喜事当前,谢莫如面儿上并没有太多喜色,她依旧是淡淡模样,当然,也可以解释为宠辱不惊。对着谢莫如这样的人,说话倒不必转圈子,谢尚书就直接说了,“莫如,你是因你母亲的事怨恨家里么?”

谢莫如反问,“家里在这件事上有愧么?”

谢尚书松口气,症结果然在此,他正色道,“我自问问心无愧。”

谢莫如唇角浮现一丝冷意,她再次问,“祖父问心无愧么?”

谢尚书叹,满是无奈,“莫如,当年你和亲的事,我已经尽力,就是贵妃有些妇人见识,但国之大事,岂是她深宫妇人可以左右的?你若就此怨恨家里,我实在无话可讲。”

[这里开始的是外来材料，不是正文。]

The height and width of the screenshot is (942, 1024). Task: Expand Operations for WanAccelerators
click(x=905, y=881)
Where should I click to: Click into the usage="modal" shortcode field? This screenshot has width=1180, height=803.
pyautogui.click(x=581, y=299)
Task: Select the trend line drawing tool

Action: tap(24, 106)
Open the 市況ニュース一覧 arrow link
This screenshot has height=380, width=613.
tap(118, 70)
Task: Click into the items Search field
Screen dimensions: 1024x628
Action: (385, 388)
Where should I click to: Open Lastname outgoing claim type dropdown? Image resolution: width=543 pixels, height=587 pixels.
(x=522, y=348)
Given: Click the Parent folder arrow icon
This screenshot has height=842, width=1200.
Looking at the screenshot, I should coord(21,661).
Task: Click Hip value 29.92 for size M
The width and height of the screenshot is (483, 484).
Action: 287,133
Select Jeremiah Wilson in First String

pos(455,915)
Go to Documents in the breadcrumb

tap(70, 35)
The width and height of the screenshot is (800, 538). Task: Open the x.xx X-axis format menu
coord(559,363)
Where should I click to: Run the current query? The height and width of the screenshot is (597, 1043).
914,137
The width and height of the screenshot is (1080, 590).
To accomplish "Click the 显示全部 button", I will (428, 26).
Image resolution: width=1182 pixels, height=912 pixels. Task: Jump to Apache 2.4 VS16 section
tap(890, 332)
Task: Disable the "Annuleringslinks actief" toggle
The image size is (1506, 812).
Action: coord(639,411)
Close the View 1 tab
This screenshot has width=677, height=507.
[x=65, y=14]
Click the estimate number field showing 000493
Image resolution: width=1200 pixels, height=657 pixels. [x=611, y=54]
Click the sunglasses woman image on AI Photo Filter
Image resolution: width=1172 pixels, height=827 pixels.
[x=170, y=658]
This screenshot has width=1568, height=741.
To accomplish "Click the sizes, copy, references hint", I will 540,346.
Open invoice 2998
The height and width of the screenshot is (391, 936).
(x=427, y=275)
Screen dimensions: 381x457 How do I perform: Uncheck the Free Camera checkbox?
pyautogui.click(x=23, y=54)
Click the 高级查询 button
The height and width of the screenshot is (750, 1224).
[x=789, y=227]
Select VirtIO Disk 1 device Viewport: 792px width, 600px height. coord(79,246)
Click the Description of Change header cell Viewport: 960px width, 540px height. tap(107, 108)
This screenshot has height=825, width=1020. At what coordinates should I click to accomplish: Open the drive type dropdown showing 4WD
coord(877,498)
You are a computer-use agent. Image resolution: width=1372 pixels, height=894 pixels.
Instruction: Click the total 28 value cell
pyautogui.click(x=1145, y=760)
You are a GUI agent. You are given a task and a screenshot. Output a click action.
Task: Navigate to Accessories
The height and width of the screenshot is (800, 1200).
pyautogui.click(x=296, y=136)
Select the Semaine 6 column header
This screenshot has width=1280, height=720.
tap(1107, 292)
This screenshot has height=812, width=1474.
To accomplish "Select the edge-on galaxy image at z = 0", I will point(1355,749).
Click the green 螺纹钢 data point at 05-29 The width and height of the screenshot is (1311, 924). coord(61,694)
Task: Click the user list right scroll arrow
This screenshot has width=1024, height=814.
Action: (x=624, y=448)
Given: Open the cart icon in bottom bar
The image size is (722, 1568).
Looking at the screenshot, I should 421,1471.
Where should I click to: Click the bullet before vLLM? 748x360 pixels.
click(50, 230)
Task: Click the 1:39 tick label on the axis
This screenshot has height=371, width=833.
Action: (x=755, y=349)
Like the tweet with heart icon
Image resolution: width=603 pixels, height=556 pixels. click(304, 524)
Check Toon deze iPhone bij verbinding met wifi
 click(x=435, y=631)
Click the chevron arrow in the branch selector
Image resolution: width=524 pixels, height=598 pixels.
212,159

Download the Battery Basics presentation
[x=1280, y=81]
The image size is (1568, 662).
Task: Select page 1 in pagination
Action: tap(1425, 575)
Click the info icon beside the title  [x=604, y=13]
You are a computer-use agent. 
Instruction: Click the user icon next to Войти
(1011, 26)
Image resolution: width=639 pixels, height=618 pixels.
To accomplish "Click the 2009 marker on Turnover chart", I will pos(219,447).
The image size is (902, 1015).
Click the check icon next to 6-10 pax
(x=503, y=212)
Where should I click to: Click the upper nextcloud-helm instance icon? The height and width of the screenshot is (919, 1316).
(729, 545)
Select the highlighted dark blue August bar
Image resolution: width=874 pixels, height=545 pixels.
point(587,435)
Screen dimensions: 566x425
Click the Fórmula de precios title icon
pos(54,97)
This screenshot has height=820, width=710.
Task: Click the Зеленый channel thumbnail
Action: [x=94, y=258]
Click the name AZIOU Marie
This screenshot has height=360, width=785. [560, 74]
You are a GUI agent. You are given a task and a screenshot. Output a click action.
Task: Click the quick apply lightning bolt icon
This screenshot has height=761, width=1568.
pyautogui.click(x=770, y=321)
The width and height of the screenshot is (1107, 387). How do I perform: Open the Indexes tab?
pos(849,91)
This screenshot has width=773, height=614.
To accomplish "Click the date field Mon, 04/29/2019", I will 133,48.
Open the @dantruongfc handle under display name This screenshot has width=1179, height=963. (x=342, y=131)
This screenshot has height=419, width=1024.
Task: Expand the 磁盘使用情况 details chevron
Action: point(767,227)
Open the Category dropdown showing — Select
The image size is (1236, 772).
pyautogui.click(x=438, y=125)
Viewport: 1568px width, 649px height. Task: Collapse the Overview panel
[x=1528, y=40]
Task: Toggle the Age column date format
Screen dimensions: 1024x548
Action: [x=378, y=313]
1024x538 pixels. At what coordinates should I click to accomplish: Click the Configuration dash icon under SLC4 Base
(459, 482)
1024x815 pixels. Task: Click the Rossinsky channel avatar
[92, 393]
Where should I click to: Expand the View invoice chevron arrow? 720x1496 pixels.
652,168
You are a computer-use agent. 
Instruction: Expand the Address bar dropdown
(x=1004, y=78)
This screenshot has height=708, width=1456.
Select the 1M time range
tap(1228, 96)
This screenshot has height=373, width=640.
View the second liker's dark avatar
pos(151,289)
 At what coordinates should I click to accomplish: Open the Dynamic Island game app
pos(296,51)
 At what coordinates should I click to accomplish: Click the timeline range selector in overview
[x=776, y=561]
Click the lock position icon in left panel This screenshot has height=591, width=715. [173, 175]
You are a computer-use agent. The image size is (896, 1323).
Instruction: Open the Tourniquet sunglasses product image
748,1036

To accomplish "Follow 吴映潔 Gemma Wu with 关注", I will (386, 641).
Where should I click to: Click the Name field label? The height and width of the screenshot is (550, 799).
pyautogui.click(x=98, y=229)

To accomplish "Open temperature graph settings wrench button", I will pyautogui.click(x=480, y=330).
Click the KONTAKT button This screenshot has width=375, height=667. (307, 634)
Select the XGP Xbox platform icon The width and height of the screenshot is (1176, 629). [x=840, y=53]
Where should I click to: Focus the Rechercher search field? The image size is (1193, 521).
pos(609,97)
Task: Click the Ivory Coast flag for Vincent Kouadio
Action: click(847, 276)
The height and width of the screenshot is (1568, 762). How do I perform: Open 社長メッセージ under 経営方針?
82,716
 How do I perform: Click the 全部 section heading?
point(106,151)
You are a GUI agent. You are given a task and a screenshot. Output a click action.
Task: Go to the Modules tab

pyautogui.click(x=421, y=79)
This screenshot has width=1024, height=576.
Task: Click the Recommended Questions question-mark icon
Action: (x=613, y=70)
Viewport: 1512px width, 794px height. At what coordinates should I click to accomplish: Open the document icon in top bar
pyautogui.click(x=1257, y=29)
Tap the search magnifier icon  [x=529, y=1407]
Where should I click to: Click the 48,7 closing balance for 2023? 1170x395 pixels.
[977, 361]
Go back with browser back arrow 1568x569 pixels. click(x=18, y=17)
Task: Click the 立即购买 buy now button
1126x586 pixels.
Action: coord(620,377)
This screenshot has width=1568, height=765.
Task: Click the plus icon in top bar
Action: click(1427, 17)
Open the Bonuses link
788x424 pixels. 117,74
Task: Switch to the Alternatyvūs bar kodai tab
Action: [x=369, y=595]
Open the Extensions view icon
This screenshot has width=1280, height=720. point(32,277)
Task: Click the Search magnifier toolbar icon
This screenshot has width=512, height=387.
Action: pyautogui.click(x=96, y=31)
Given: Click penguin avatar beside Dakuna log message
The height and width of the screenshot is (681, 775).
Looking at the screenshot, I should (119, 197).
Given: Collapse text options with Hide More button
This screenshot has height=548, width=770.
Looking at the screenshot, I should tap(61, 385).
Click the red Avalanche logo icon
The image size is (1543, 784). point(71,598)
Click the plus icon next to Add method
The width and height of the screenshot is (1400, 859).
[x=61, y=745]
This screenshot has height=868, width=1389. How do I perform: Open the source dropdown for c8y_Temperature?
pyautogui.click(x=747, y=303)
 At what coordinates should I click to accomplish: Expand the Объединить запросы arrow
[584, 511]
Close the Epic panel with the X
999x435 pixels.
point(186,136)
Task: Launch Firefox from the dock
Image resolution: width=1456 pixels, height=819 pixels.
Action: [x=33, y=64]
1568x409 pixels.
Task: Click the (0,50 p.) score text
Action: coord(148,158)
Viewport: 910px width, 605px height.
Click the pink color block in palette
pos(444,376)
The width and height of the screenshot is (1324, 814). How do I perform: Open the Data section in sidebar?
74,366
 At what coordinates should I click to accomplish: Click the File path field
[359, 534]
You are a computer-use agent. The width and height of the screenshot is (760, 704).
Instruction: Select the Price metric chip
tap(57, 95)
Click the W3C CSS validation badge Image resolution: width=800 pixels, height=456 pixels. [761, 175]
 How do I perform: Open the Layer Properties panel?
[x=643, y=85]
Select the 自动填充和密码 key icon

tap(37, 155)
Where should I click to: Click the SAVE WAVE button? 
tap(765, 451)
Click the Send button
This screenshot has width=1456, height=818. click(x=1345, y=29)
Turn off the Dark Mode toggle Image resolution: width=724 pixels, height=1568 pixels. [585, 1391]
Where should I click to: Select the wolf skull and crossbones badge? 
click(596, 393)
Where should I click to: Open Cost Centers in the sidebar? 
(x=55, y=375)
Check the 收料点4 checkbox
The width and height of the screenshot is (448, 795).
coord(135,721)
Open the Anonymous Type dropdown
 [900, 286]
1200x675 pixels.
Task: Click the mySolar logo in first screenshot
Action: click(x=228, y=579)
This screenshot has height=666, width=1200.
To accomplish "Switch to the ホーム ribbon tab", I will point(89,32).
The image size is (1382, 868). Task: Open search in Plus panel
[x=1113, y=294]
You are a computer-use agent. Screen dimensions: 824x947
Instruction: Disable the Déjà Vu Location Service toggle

“我等祖父同我解释等了三年,不是想听这些无关紧要的托辞。”

谢尚书自认不笨,此时却当真难猜谢莫如的心思了,谢莫如明明是因方氏之事与家族生出嫌隙,但,听谢莫如的话,谢尚书实在想不出和亲一事上他又有什么私心了。当初,他是真心不欲令谢莫如和亲西蛮,也就此做出过努力。

谢尚书苦笑,“我实在想不出。”

“祖父一惯如此。”谢莫如声音平淡,“我知道,在天祈寺的事之后,祖父就有意与我缓和一下同家里的关系。因为祖父再次意识到,我将为家族带来利益。不过,祖父肯定发现,以往那些您一低头我便顺势不再计较的场景并没有出现,对吗?”

谢尚书叹,“我知道,今时非同往日,莫如你现在身份不同。”

不论谢尚书是不是在讽刺,谢莫如照单全收,“祖父说的对,我的身份不一样了。以前我只是尚书府不受宠爱的嫡女,便是想为家族效力,想让祖父祖母看到我的能力,想出人头地,都要费尽心机。那时,不论家族如何权衡,我只能依附家族存在。现在我发现,原来许多事不必依靠家族,陛下一样愿意同我合作,听从我的建议。祖父怎么会觉着我是在记恨和亲的事,我连陛下都能再次合作,又如何会记恨和亲的事。祖父这样说,只能说您从来不了解我。”

“除此之外,我实在想不出哪里对不住你。”

“我为家族做过多少事,您还记得吗?”谢莫如问。

谢尚书一时沉默,谢莫如道,“您觉着理所当然,肯定是不记得了。”

“莫如,你的本领,我是极为佩服的。”谢尚书并不是不能低头的人,尤其是对强者低头,这并不可耻。哪怕谢莫如是他的孙女,但谢莫如有着非同寻常有政治智慧,谢尚书不希望谢莫如同家族疏离,故此,纵使谢莫如的话不大中听,谢尚书认为,也有必要把话说开。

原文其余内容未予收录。